[Stored data entries]

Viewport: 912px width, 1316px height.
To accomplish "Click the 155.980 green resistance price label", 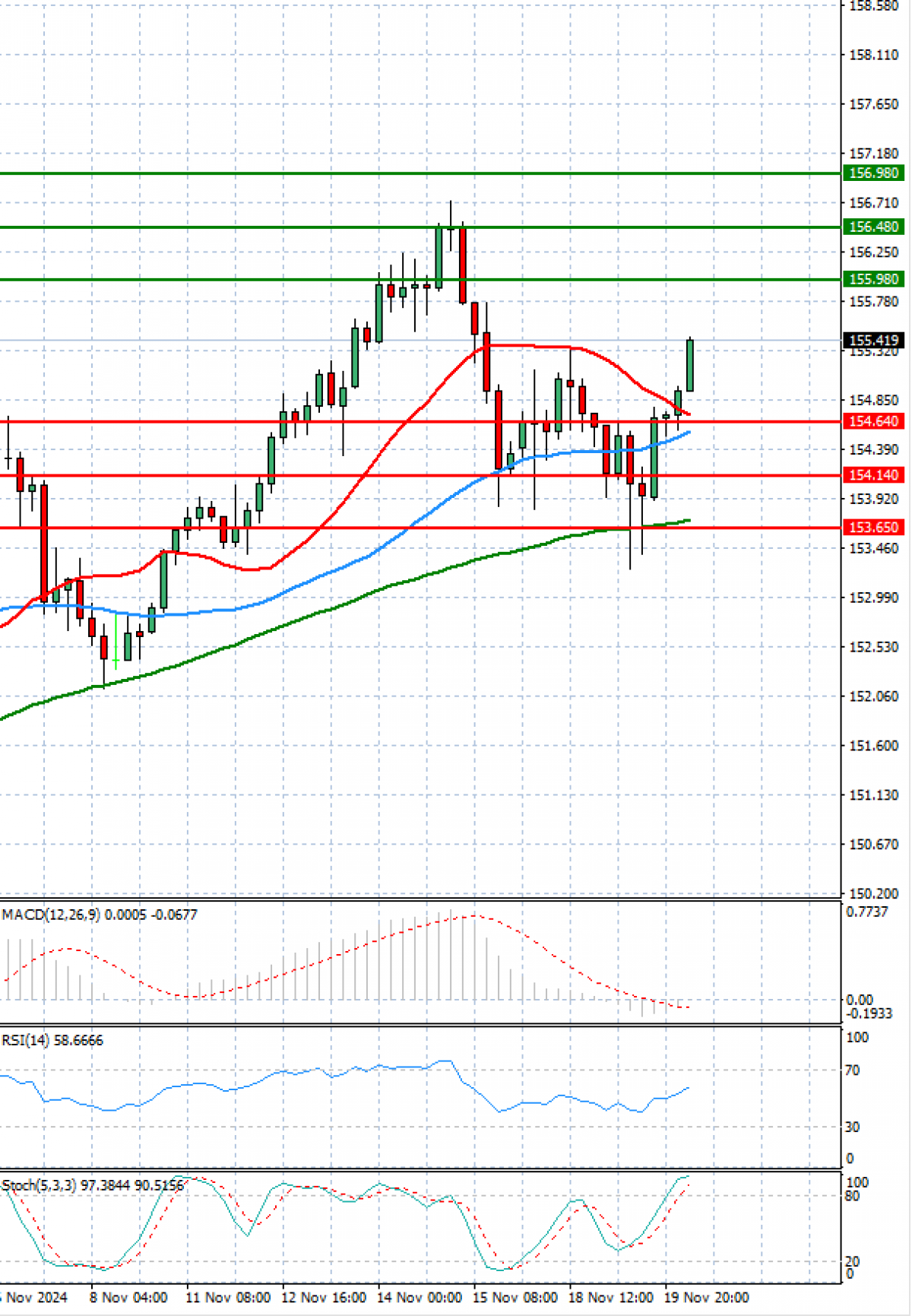I will pos(873,279).
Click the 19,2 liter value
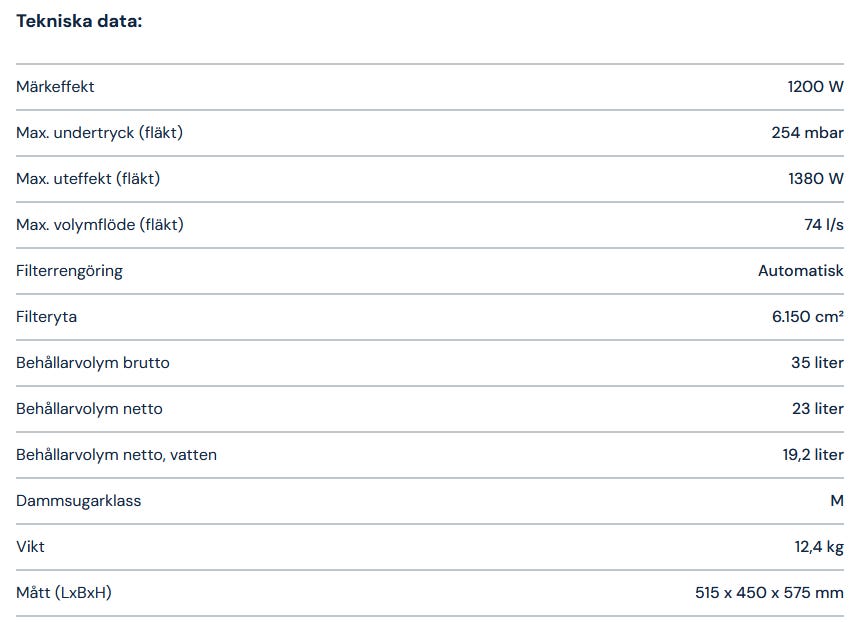Viewport: 858px width, 622px height. point(812,455)
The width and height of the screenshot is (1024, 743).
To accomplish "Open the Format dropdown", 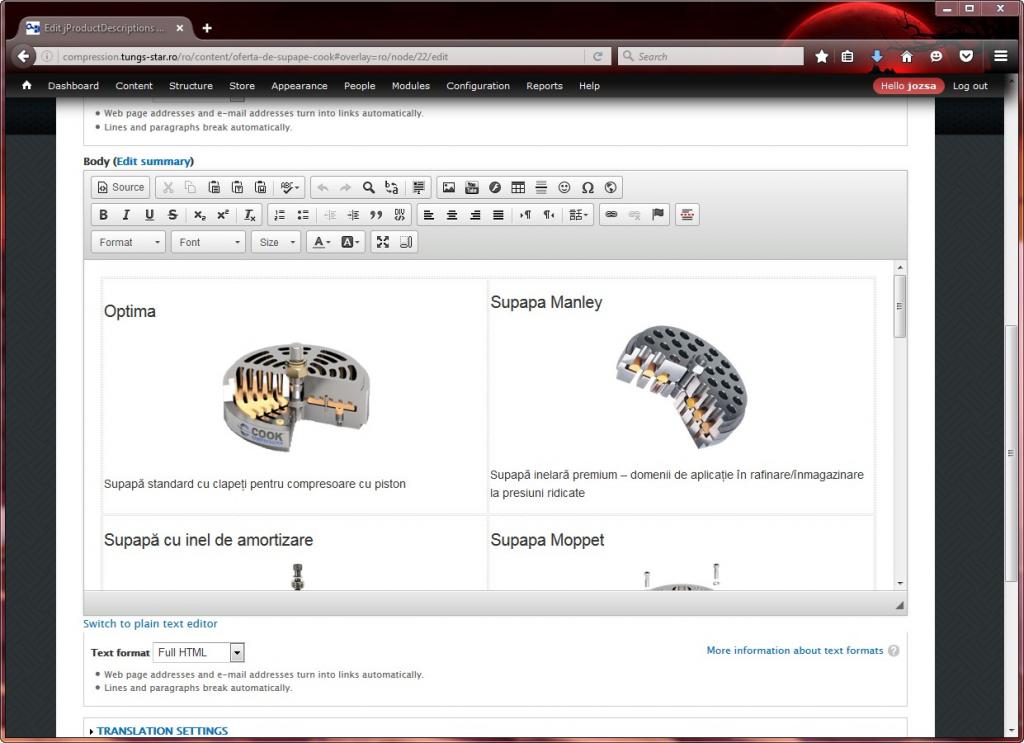I will pyautogui.click(x=128, y=242).
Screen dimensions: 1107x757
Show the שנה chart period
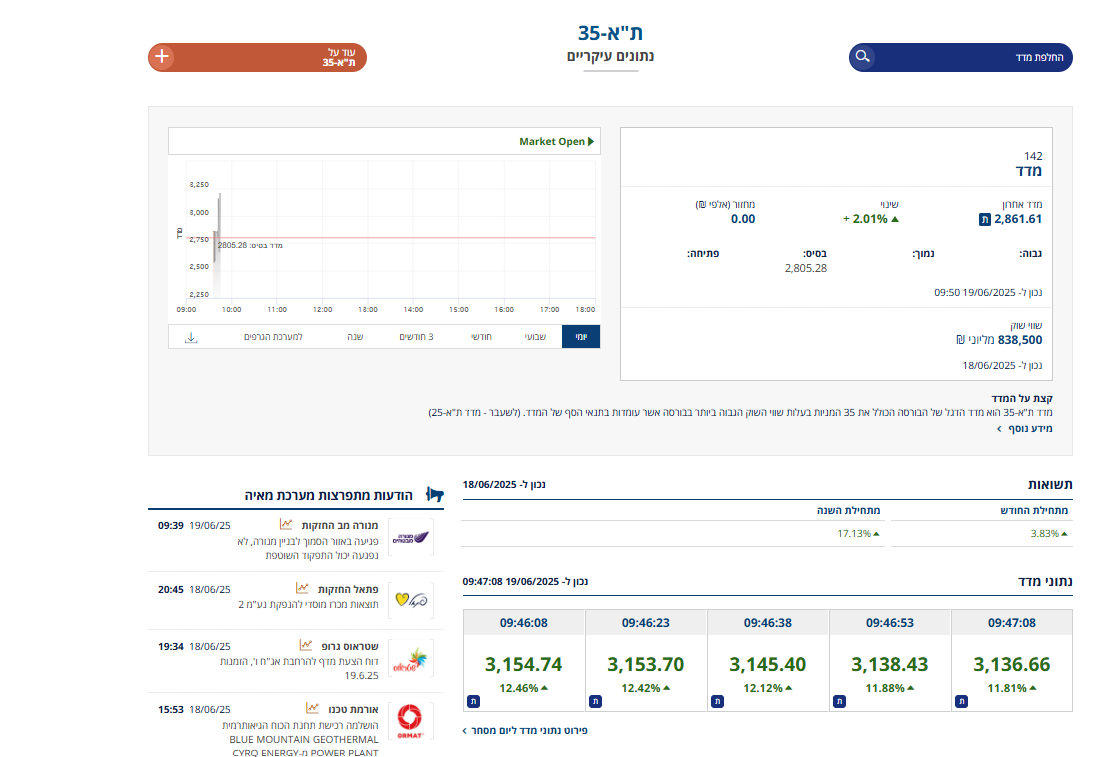(x=355, y=337)
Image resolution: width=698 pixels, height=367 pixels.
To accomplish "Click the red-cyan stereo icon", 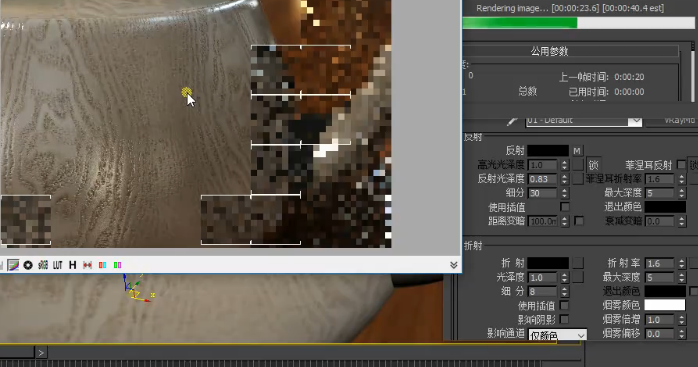I will pyautogui.click(x=102, y=265).
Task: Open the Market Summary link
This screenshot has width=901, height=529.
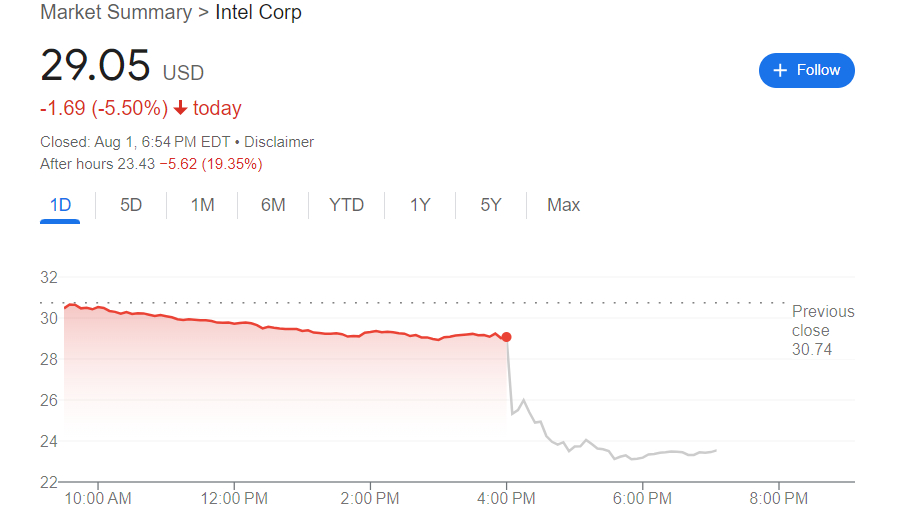Action: click(115, 13)
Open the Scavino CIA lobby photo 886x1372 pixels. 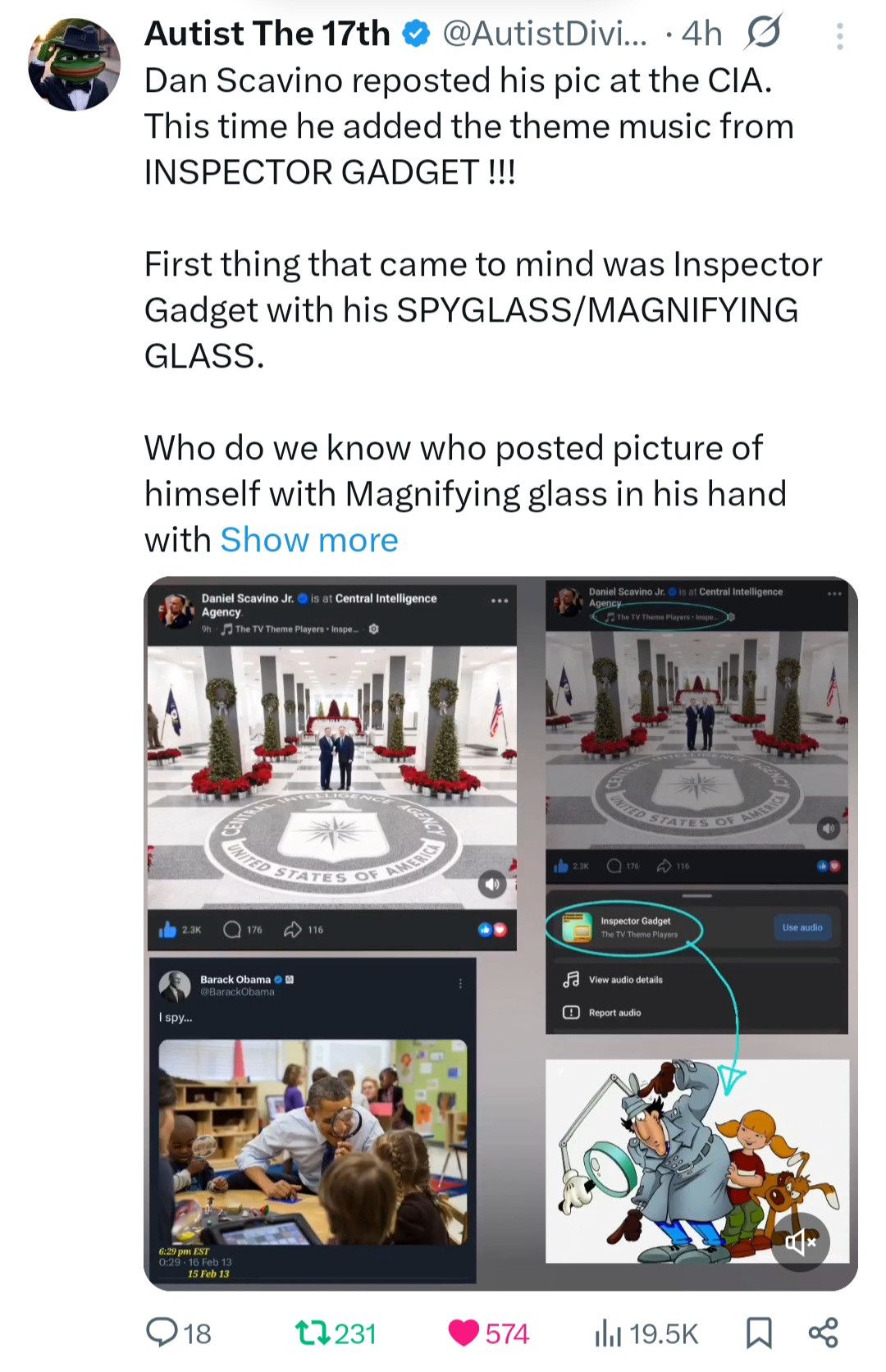pos(331,775)
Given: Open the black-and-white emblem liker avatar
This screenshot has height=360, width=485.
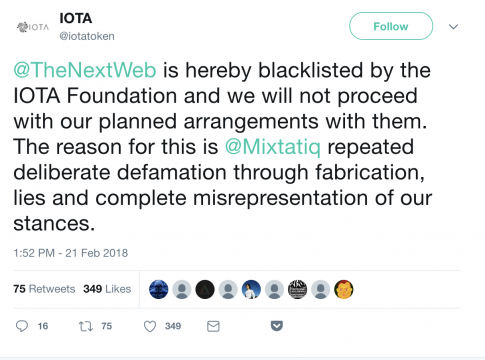Looking at the screenshot, I should pyautogui.click(x=297, y=289).
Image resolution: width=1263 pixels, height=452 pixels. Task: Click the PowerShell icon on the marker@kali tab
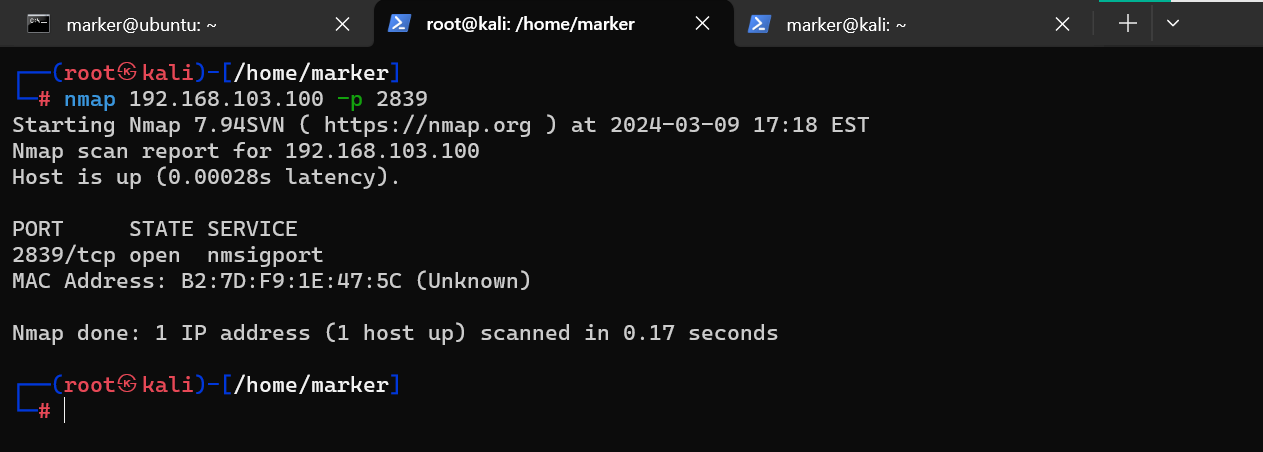click(760, 24)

## Exercise brief
Only the lines from the one with "This screenshot has height=360, width=485." through the end of the data, both ends included, should be written out exactly, and no pictures should appear.

## Final answer
This screenshot has height=360, width=485.
Looking at the screenshot, I should pyautogui.click(x=297, y=289).
Image resolution: width=1263 pixels, height=452 pixels. Task: Click the PowerShell icon on the marker@kali tab
click(760, 24)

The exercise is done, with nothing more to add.